Internet Explorer is dead (ok, is a Zombie. But was supper-seeded by Edge for most users).
Safari is sadly not yet supported.
The nice thing is that you can employ security enhancements based on this technique even if it's not supported by all your clients.
I.e. you can automatically reject requests if the headers are given and have a bad value, which would add additional protection against certain attacks for all users except the ones stuck on IE or Safari.
1. it was largely dominant, so people thought they could develop just taking that browser in consideration
2. for the previous point, MS started to develop proprietary features (like ActiveX)
3. at a certain point its development was stopped for a long time
Safari certainly cannot match the first two reasons. But it cannot match the third either, because the development of standard web features is going on at good pace (see <https://webkit.org/status/>).
1. It doesn't support many of the latest web standards
2. A large enough percentage of users use it that it can't be simply ignored
Both of those points apply to modern Safari. Less so to IE these days as #2 becomes less and less applicable; hence "Safari is the new IE".
> Safari certainly cannot match the first two reasons.
1. Most users view websites on their phones. Safari is the only browser on iPhone (there are other browser skins, but they're all forced to run on top of Safari). The market share of iOS devices is usually about at least 50% in developed nations.
2. iOS has proprietary features, it is known as the App Store. If you want to develop certain things, you must use the app store, the browser is locked out of those features (even if all other browser vendors have them).
> But it cannot match the third either, because the development of standard web features is going on at good pace (see <https://webkit.org/status/>).
3. I probably don't need to go into this point since it's common knowledge that Safari has always been the least compliant browser in terms of web standards. Their history of holding back features or implementing features with critical flaws that make them useless has been a recurring trend for the last decade. Just because they have checked a box on a table, doesn't mean the feature is anything close to useable.
Because I use Safari specifically for privacy reasons and it also used to never trigger my fans to full speed just to play videos, like Chrome. I also have read that while Safari does tend to take longer, their implementations tend to be more polished. But this was more like a tweet so take that anecdata with a grain of salt.
Today I spent hours debugging why pages with a particular iframe embed would log you out of the parent site on Safari / iOS. Possibly because the same first-party resource was requested from both outside and inside the frame? Not sure yet.
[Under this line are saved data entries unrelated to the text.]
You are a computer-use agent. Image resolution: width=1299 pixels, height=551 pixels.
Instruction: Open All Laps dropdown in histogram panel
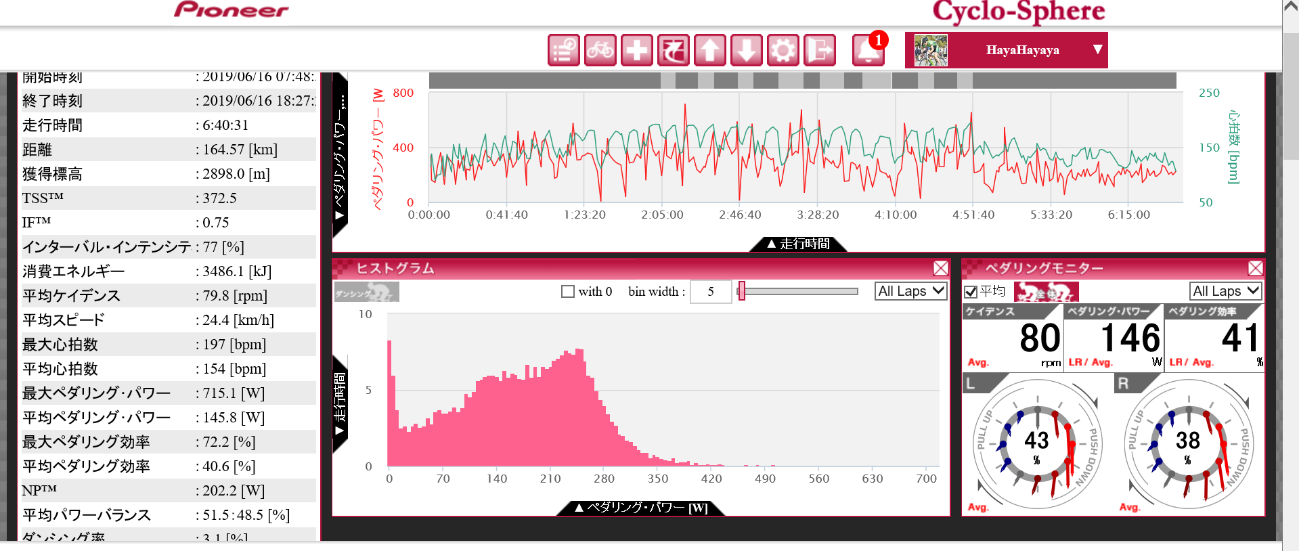(910, 291)
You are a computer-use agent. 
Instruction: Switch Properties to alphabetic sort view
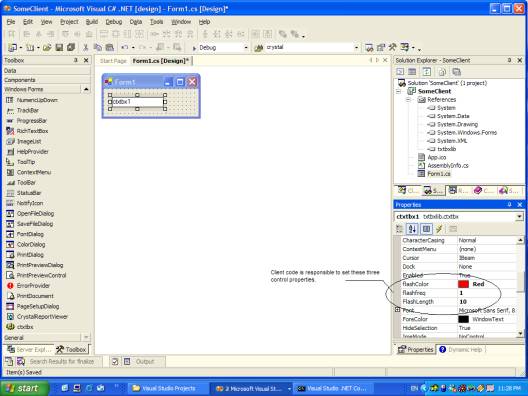(x=412, y=229)
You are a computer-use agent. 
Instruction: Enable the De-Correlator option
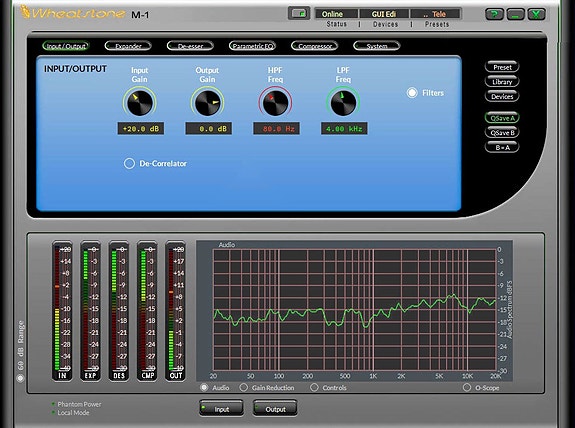coord(129,164)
If you attempt to use localStorage from a private tab on safari, it reports that it's present and working, but raises an exception on any access (every other platform either does not expose localStorage in private tabs, or clears it after).
Also more user-friendly way to install desktop shortcut would help tremendously to make web apps more popular. Of course Apple is not interested with that, but it's still sad.
It's defense in depth :D
I think you meant superseded (pronounced super-seeded).